The new work requirements have been phased in over the past year with the latest phase impacting approximately 12,000 people in 21 counties.

A report by the Atlanta Journal-Constitution revealed that more than half of them, or 7,251, were removed from the food stamp program because they were not employed.

The program is scheduled to be expanded to all of Georgia’s 159 counties, pushing thousands more people to find employment or lose their benefits.

“The greater good is people being employed, being productive and contributing to the state,” said Bobby Cagle, director of the state Department of Family and Children Services.

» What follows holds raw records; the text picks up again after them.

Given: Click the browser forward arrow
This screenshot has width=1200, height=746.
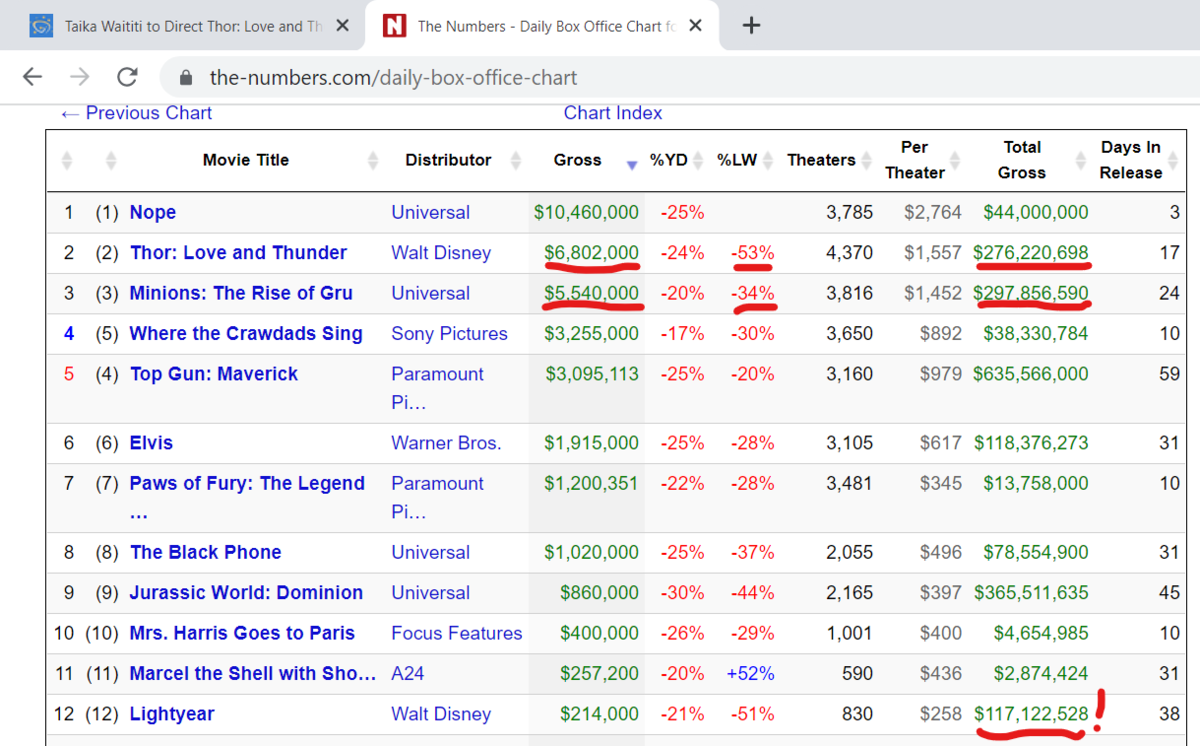Looking at the screenshot, I should 80,77.
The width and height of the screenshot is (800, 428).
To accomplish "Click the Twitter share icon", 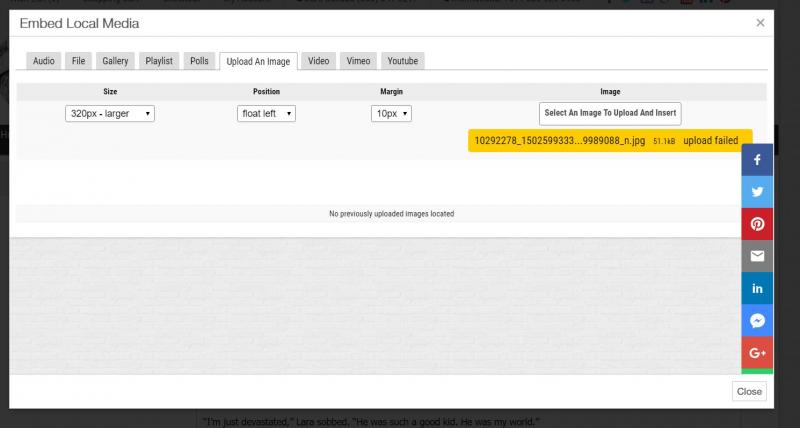I will point(757,192).
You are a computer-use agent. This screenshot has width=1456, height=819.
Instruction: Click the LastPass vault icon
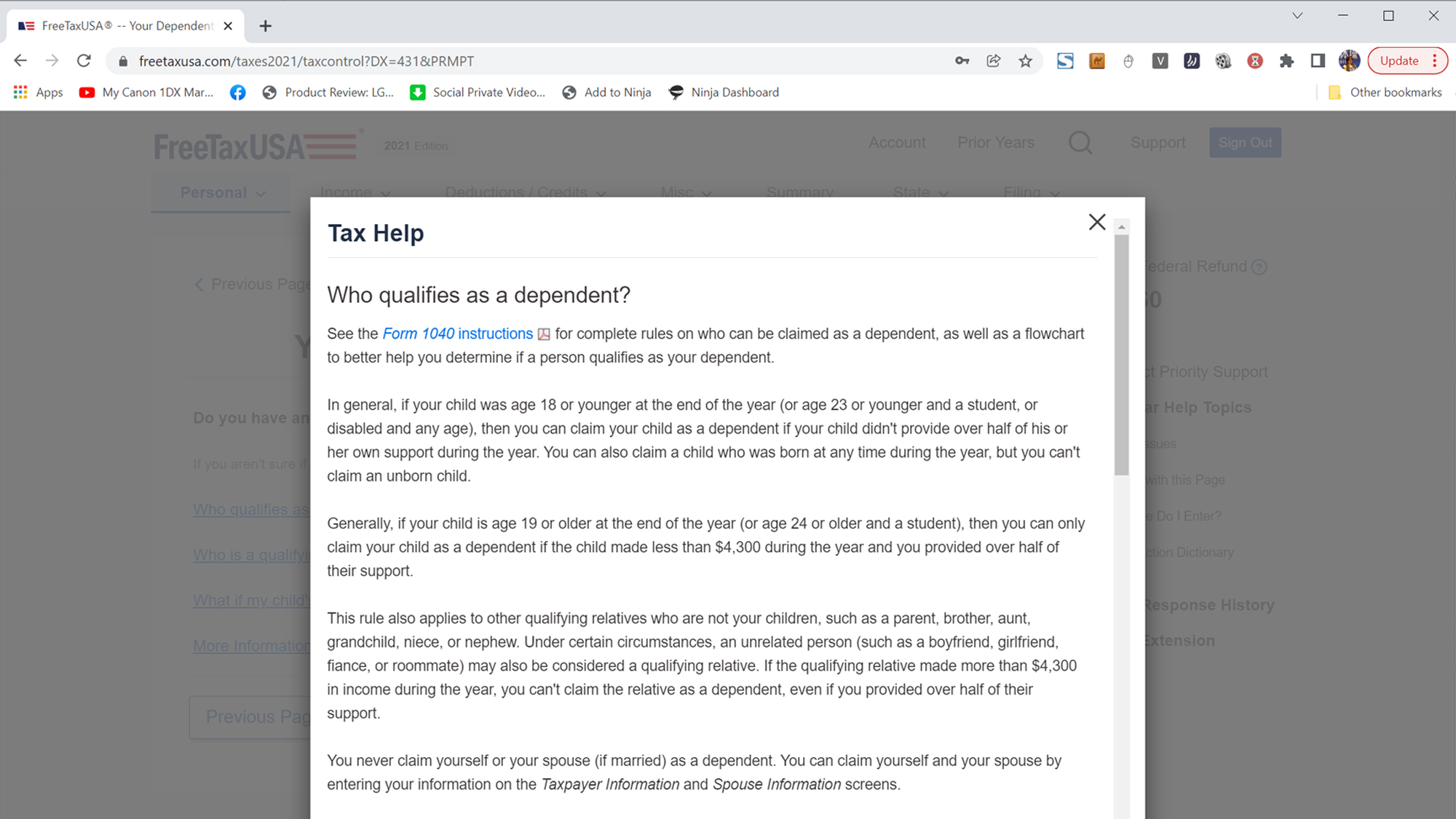pos(1253,61)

According to a blog post on the website of the liberal group Better Georgia, the work-for-food stamps program is “thinly veiled greed and racism,” which “promises to cause considerable upset in the lives of thousands of Georgians who are already struggling to survive.”

“They fail to recognize that the majority of people classified as ‘able-bodied’ are in fact not able to work,” claimed the blog’s author, Shelby Steuart. “Many people who rely on food stamps are unable to keep sustainable employment because of issues including low levels of education, mental health issues, undiagnosed medical problems and criminal records.”

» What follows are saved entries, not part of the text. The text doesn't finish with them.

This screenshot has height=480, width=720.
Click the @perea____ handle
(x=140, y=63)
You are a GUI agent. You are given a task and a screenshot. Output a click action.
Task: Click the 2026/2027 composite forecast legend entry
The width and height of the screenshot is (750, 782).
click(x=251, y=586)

State Rep. Greg Morris (R) asserted that the magnitude of the problem of welfare fraud in Georgia was revealed when thousands of people lost their benefits.

“This is about protecting taxpayer dollars from abuse, and taking people off the cycle of dependency,” Morris said.

Benita Dodd, vice president of the conservative Georgia Public Policy Foundation, contends that the ultimate goal of the program was not to save taxpayer dollars.

“The goal must be to focus aid on those who truly need help and restore the dignity of work to able-bodied adults,” Dodd wrote. “Reducing dependency and promoting economic opportunity help end the cycle of poverty, reinforce the temporary nature of assistance and encourage personal responsibility.”

President Trump intends to replicate Georgia’s plan on a national scale. The president’s proposed federal budget would cut the Supplemental Nutrition Assistance Program by approximately 25 percent, or more than $190 million, over the next 10 years, and would require able-bodied adults to work.

In his letter to Congress accompanying his proposed budget, Trump wrote, “We must reform our welfare system so that it does not discourage able-bodied adults from working, which takes away scarce resources from those in real need. Work must be the center of our social policy.”